- EXERCISE BRIEF -
Copy all of the data below line for line, with no changes.

- STORED ROWS -
'''

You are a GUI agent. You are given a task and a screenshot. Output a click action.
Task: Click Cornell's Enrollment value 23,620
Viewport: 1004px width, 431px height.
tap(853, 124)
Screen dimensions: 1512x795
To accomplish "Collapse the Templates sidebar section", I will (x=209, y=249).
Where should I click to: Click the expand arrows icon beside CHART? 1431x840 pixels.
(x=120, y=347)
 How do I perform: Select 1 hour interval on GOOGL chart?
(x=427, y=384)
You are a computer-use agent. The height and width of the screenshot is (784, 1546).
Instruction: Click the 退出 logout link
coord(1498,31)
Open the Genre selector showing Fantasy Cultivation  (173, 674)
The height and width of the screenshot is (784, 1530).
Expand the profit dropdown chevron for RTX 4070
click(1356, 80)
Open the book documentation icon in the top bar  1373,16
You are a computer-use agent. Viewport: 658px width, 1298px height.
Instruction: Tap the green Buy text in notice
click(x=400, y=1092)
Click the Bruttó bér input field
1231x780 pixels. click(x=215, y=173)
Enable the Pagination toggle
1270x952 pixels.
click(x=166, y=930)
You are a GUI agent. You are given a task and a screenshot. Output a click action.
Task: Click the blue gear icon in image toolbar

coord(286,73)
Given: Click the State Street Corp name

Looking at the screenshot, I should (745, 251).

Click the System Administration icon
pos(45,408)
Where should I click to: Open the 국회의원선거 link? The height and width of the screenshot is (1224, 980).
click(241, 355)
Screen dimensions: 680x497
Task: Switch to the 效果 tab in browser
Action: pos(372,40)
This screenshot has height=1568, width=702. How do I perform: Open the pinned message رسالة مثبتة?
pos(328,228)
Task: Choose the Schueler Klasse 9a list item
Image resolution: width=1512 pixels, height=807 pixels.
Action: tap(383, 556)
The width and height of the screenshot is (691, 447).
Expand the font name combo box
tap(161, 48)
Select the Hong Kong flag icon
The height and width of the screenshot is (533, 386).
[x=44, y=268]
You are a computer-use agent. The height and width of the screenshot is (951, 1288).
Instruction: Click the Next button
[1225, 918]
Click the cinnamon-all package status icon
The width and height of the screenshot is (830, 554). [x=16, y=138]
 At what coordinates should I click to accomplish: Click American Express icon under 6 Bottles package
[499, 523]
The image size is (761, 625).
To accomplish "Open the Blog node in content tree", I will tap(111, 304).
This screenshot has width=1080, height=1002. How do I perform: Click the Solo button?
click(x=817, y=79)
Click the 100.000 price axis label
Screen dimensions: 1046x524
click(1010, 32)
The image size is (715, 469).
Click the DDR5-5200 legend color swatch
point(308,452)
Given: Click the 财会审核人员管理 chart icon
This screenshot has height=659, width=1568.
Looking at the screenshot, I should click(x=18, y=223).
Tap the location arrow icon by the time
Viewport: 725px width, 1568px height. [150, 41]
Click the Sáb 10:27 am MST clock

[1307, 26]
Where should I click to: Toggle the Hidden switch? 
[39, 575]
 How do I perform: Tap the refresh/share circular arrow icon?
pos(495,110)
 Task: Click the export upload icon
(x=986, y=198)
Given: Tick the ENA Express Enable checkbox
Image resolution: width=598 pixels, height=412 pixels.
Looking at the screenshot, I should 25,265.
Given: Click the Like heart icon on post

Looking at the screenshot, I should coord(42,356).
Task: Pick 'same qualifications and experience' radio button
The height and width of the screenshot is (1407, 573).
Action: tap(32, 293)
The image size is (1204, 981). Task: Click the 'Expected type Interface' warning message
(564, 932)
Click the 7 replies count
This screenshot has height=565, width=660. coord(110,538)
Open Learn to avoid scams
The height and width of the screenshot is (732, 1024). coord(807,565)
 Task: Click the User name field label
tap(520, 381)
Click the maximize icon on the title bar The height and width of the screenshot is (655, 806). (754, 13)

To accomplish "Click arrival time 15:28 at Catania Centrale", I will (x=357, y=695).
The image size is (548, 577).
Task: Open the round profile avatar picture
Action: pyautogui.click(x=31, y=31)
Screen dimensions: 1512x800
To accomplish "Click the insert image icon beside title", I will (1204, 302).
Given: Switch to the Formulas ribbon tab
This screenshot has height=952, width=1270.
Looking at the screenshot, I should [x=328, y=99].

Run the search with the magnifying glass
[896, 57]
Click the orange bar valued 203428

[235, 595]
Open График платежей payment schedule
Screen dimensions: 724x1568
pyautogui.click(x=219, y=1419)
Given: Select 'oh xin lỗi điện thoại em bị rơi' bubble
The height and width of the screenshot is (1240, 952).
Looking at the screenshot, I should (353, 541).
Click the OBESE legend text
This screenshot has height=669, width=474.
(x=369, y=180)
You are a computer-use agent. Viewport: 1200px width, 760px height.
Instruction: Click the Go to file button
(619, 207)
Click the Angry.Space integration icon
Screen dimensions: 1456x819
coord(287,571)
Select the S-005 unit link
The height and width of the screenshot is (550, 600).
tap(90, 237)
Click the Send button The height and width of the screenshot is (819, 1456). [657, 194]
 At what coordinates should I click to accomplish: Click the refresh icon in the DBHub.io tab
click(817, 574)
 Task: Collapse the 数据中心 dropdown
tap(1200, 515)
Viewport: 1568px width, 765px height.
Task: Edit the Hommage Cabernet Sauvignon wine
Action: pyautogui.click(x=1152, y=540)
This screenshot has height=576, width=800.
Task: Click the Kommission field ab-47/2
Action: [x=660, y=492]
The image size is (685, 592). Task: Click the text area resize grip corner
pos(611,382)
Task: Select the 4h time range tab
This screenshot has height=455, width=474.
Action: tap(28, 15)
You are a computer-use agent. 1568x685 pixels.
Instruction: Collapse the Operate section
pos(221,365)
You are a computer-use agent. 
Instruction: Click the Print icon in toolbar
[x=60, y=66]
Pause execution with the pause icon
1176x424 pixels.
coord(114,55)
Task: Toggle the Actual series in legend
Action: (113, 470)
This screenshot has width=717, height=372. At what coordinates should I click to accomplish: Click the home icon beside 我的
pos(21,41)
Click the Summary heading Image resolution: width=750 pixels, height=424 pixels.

'''

- RESPONSE FOR THIS EXERCISE -
You are a GUI agent. You are given a task and a screenshot. Output a click action.
Task: Click Cornell's Enrollment value 23,620
Viewport: 1004px width, 431px height.
tap(853, 124)
Screen dimensions: 1512x795
To accomplish "Collapse the Templates sidebar section", I will (x=209, y=249).
Where should I click to: Click the expand arrows icon beside CHART? 1431x840 pixels.
(x=120, y=347)
 How do I perform: Select 1 hour interval on GOOGL chart?
(x=427, y=384)
You are a computer-use agent. The height and width of the screenshot is (784, 1546).
Instruction: Click the 退出 logout link
coord(1498,31)
Open the Genre selector showing Fantasy Cultivation  (173, 674)
The height and width of the screenshot is (784, 1530).
Expand the profit dropdown chevron for RTX 4070
click(1356, 80)
Open the book documentation icon in the top bar  1373,16
You are a computer-use agent. Viewport: 658px width, 1298px height.
Instruction: Tap the green Buy text in notice
click(x=400, y=1092)
Click the Bruttó bér input field
1231x780 pixels. click(x=215, y=173)
Enable the Pagination toggle
1270x952 pixels.
click(x=166, y=930)
You are a GUI agent. You are given a task and a screenshot. Output a click action.
Task: Click the blue gear icon in image toolbar

coord(286,73)
Given: Click the State Street Corp name

Looking at the screenshot, I should (745, 251).

Click the System Administration icon
pos(45,408)
Where should I click to: Open the 국회의원선거 link? The height and width of the screenshot is (1224, 980).
click(241, 355)
Screen dimensions: 680x497
Task: Switch to the 效果 tab in browser
Action: pos(372,40)
This screenshot has height=1568, width=702. How do I perform: Open the pinned message رسالة مثبتة?
pos(328,228)
Task: Choose the Schueler Klasse 9a list item
Image resolution: width=1512 pixels, height=807 pixels.
Action: tap(383, 556)
The width and height of the screenshot is (691, 447).
Expand the font name combo box
tap(161, 48)
Select the Hong Kong flag icon
The height and width of the screenshot is (533, 386).
[x=44, y=268]
You are a computer-use agent. The height and width of the screenshot is (951, 1288).
Instruction: Click the Next button
[1225, 918]
Click the cinnamon-all package status icon
The width and height of the screenshot is (830, 554). [x=16, y=138]
 At what coordinates should I click to accomplish: Click American Express icon under 6 Bottles package
[499, 523]
The image size is (761, 625).
To accomplish "Open the Blog node in content tree", I will tap(111, 304).
This screenshot has width=1080, height=1002. How do I perform: Click the Solo button?
click(x=817, y=79)
Click the 100.000 price axis label
Screen dimensions: 1046x524
click(1010, 32)
The image size is (715, 469).
Click the DDR5-5200 legend color swatch
point(308,452)
Given: Click the 财会审核人员管理 chart icon
This screenshot has height=659, width=1568.
Looking at the screenshot, I should click(x=18, y=223).
Tap the location arrow icon by the time
Viewport: 725px width, 1568px height. [150, 41]
Click the Sáb 10:27 am MST clock

[1307, 26]
Where should I click to: Toggle the Hidden switch? 
[39, 575]
 How do I perform: Tap the refresh/share circular arrow icon?
pos(495,110)
 Task: Click the export upload icon
(x=986, y=198)
Given: Tick the ENA Express Enable checkbox
Image resolution: width=598 pixels, height=412 pixels.
Looking at the screenshot, I should 25,265.
Given: Click the Like heart icon on post

Looking at the screenshot, I should coord(42,356).
Task: Pick 'same qualifications and experience' radio button
The height and width of the screenshot is (1407, 573).
Action: tap(32, 293)
The image size is (1204, 981). Task: Click the 'Expected type Interface' warning message
(564, 932)
Click the 7 replies count
This screenshot has height=565, width=660. coord(110,538)
Open Learn to avoid scams
The height and width of the screenshot is (732, 1024). coord(807,565)
 Task: Click the User name field label
tap(520, 381)
Click the maximize icon on the title bar The height and width of the screenshot is (655, 806). (754, 13)

To accomplish "Click arrival time 15:28 at Catania Centrale", I will (x=357, y=695).
The image size is (548, 577).
Task: Open the round profile avatar picture
Action: pyautogui.click(x=31, y=31)
Screen dimensions: 1512x800
To accomplish "Click the insert image icon beside title", I will (1204, 302).
Given: Switch to the Formulas ribbon tab
This screenshot has height=952, width=1270.
Looking at the screenshot, I should [x=328, y=99].

Run the search with the magnifying glass
[896, 57]
Click the orange bar valued 203428

[235, 595]
Open График платежей payment schedule
Screen dimensions: 724x1568
pyautogui.click(x=219, y=1419)
Given: Select 'oh xin lỗi điện thoại em bị rơi' bubble
The height and width of the screenshot is (1240, 952).
Looking at the screenshot, I should (353, 541).
Click the OBESE legend text
This screenshot has height=669, width=474.
(x=369, y=180)
You are a computer-use agent. Viewport: 1200px width, 760px height.
Instruction: Click the Go to file button
(619, 207)
Click the Angry.Space integration icon
Screen dimensions: 1456x819
coord(287,571)
Select the S-005 unit link
The height and width of the screenshot is (550, 600).
tap(90, 237)
Click the Send button The height and width of the screenshot is (819, 1456). [657, 194]
 At what coordinates should I click to accomplish: Click the refresh icon in the DBHub.io tab
click(817, 574)
 Task: Collapse the 数据中心 dropdown
tap(1200, 515)
Viewport: 1568px width, 765px height.
Task: Edit the Hommage Cabernet Sauvignon wine
Action: pyautogui.click(x=1152, y=540)
This screenshot has height=576, width=800.
Task: Click the Kommission field ab-47/2
Action: [x=660, y=492]
The image size is (685, 592). Task: Click the text area resize grip corner
pos(611,382)
Task: Select the 4h time range tab
This screenshot has height=455, width=474.
Action: tap(28, 15)
You are a computer-use agent. 1568x685 pixels.
Instruction: Collapse the Operate section
pos(221,365)
You are a computer-use agent. 
Instruction: Click the Print icon in toolbar
[x=60, y=66]
Pause execution with the pause icon
1176x424 pixels.
coord(114,55)
Task: Toggle the Actual series in legend
Action: (113, 470)
This screenshot has width=717, height=372. At what coordinates should I click to accomplish: Click the home icon beside 我的
pos(21,41)
Click the Summary heading Image resolution: width=750 pixels, height=424 pixels.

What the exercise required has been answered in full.